**Problem to solve:**
Task for the records below: please copy exactly, and only, the lines from the one containing "Given: Click the 148.360 price scale value" to the last line, both included, leaving out the pictures.

Items listed in a dataset:
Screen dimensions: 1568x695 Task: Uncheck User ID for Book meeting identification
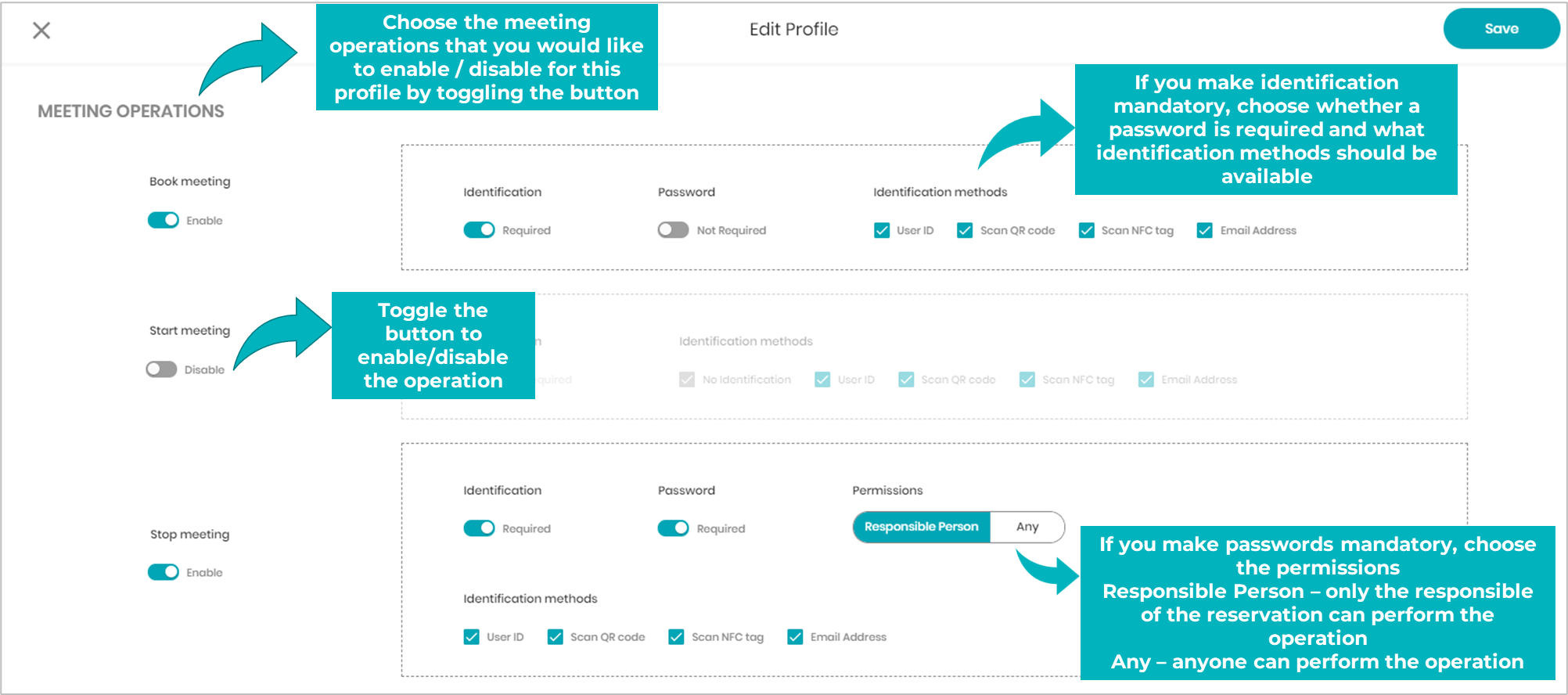point(882,230)
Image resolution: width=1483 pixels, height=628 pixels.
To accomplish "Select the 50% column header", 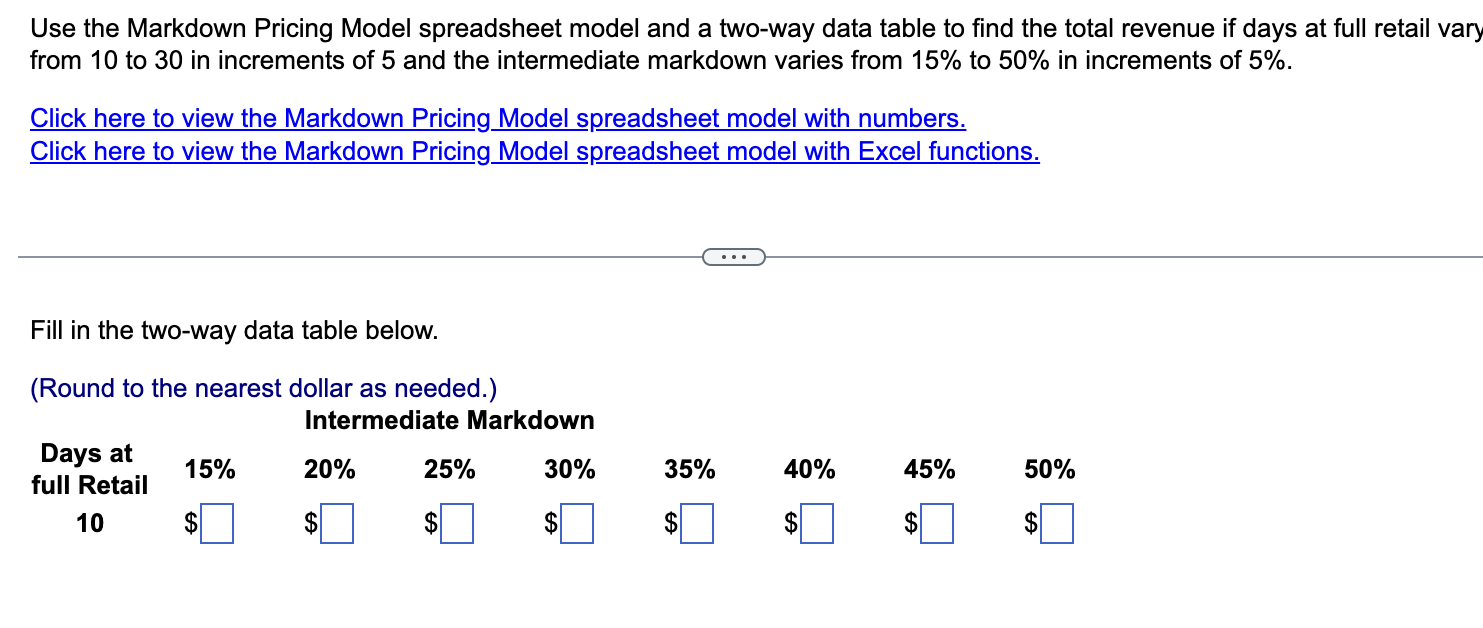I will [1049, 468].
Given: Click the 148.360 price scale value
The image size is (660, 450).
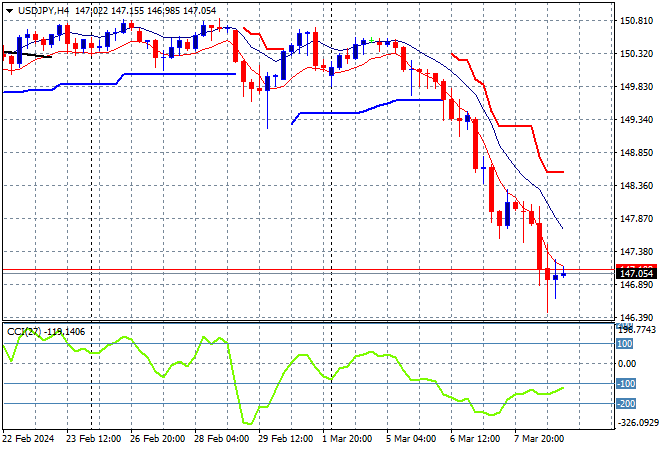Looking at the screenshot, I should coord(636,186).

**Completed task:**
Given: Click the 148.360 price scale value
The image size is (660, 450).
Looking at the screenshot, I should coord(636,186).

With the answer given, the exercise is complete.